### Passage provided

▬▬▬▬▬▬▬▬▬▬

As mentioned above inflation is simply a fact of life with our current financial system but if a state were to open a public bank it would be ahead of this inflationary curve instead of being behind it and constantly being in debt and having to continually take out loans from private banks ad infinitum. With a public state-owned bank states would now be able to borrow directly from this bank and therefore indirectly from the Federal Reserve and have any loans from the Fed be paid back down the road from future loans that it makes to customers exactly as a private bank does. These types of banks can even be used to provide health insurance policies or anything else that needs a capital influx such as pension funds. This solution would not be cost neutral it would actually be cost positive meaning there would be a constant surplus in a state’s budget. The possibilities from such a system are endless and it is time that we start getting to work to fix the problems that we face in this country. This would be a major first step in that direction. THANK YOU
(1)- This is the case even with just its customer obligations let alone what it owes to the Central Bank.
(2)- And these loans that they make is with money they essentially never actually have and in some cases this repayment to the Central Bank can even include future loans that they take out from the Central Bank!
(3)- This is not to say that this is necessarily ethically objectionable. Such a system could be ethically sound so long as you have a return on this debt creation. This is what wealth creation is all about. All things being equal this is currently not happening but with a public bank that invested responsibly in public works as outlined in this paper it could be.
(4)- North Dakota does in fact have such a public bank but it is not used to its maximum potential. For example it is not F.D.I.C. insured.

▬▬▬▬▬▬▬▬▬▬

Copy the passage on public state banks word for word, from "(2)- And these" to "it could be.".

### Record excerpts
▬▬▬▬▬▬▬▬▬▬

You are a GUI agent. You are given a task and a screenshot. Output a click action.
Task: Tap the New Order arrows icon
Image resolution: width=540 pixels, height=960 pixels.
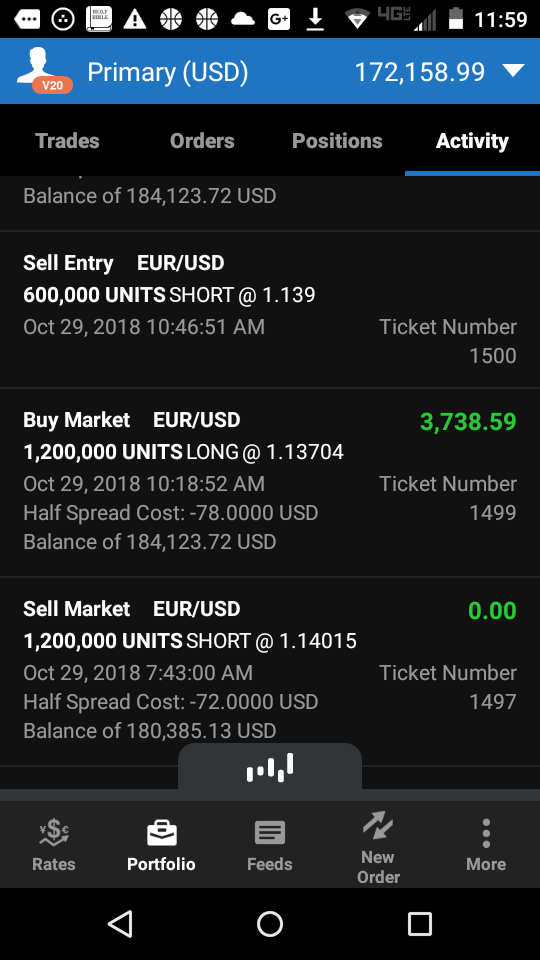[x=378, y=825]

▬▬▬▬▬▬▬▬▬▬

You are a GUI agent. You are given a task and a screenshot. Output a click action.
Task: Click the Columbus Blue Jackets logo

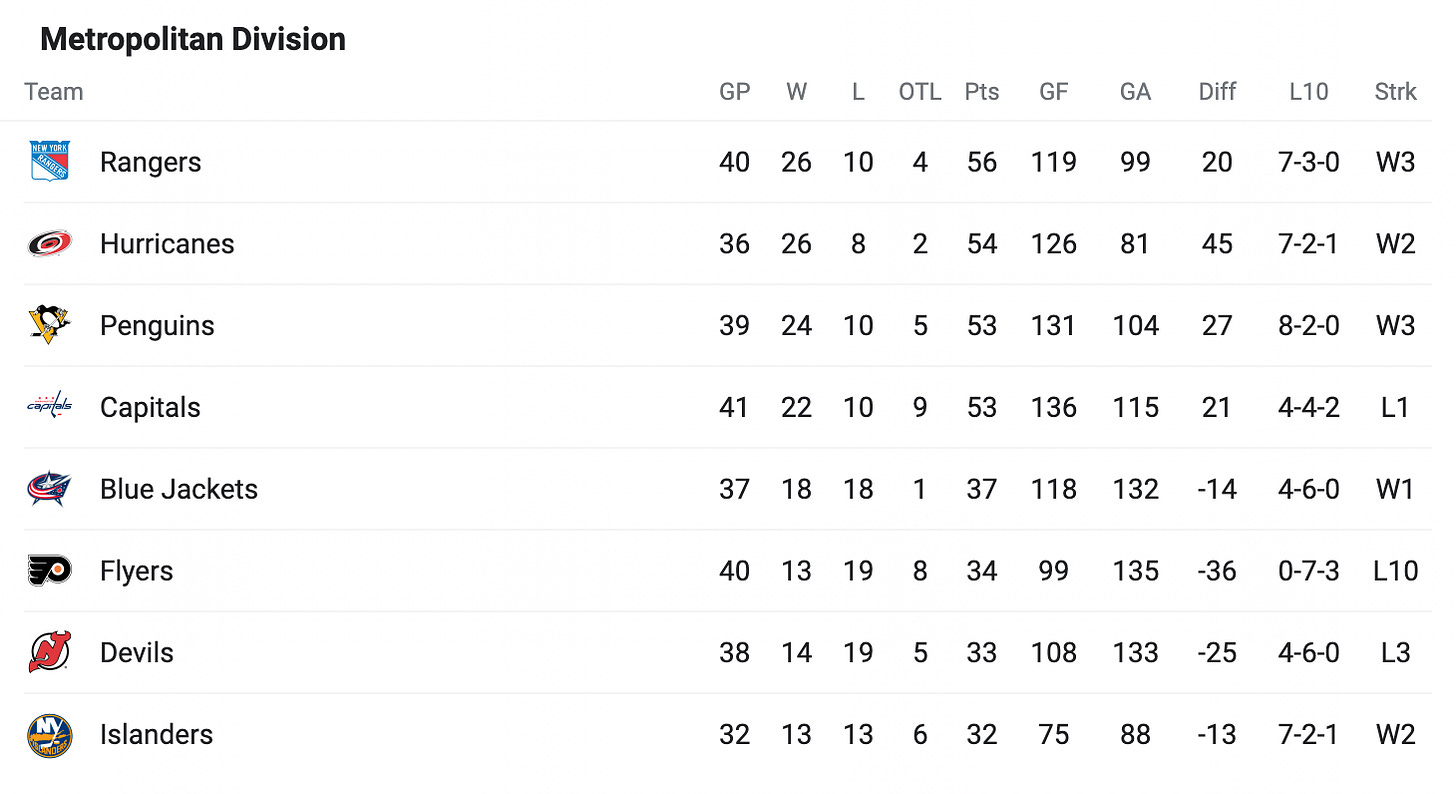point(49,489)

▬▬▬▬▬▬▬▬▬▬

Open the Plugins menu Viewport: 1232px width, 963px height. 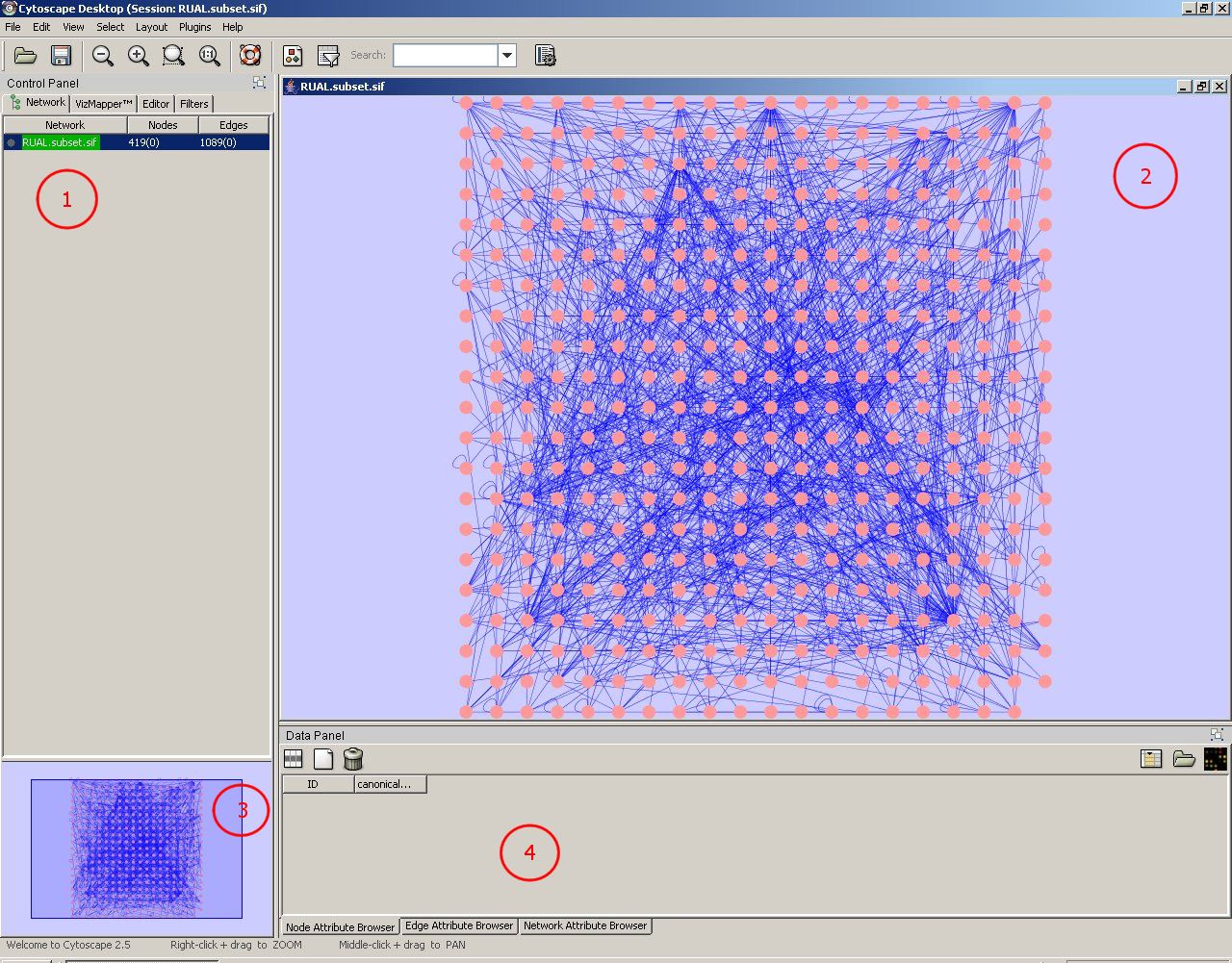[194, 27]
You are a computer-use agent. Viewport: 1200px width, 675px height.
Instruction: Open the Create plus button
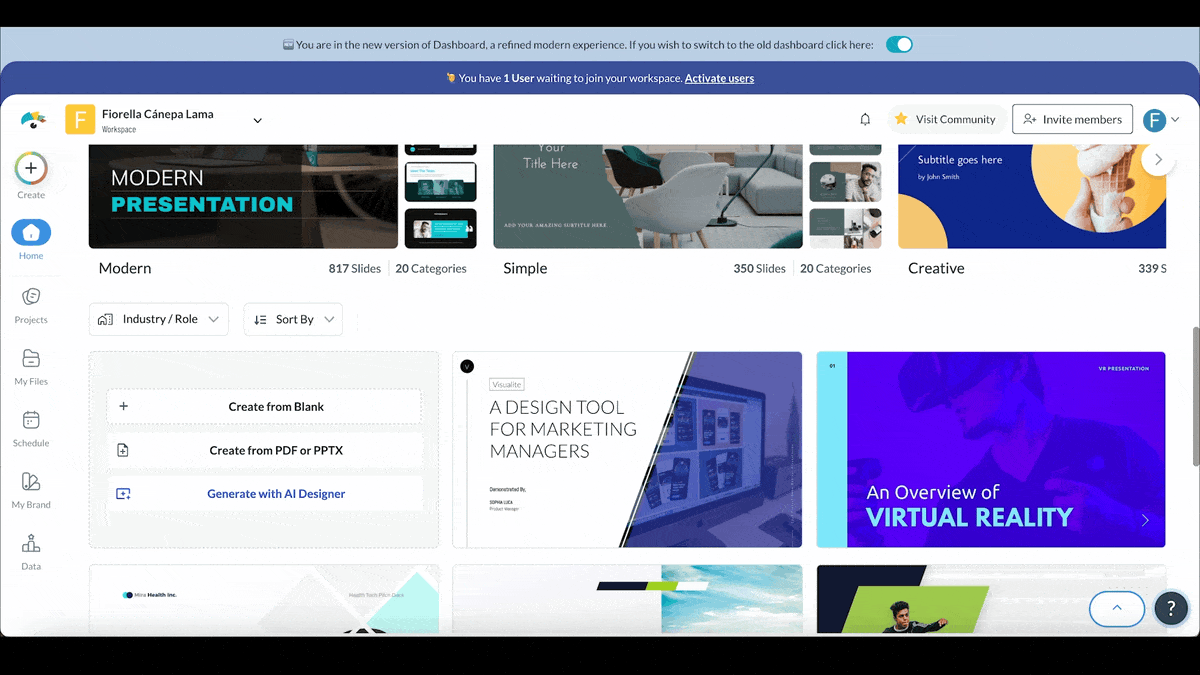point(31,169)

▬▬▬▬▬▬▬▬▬▬

### Exercise response
(2)- And these loans that they make is with money they essentially never actually have and in some cases this repayment to the Central Bank can even include future loans that they take out from the Central Bank!
(3)- This is not to say that this is necessarily ethically objectionable. Such a system could be ethically sound so long as you have a return on this debt creation. This is what wealth creation is all about. All things being equal this is currently not happening but with a public bank that invested responsibly in public works as outlined in this paper it could be.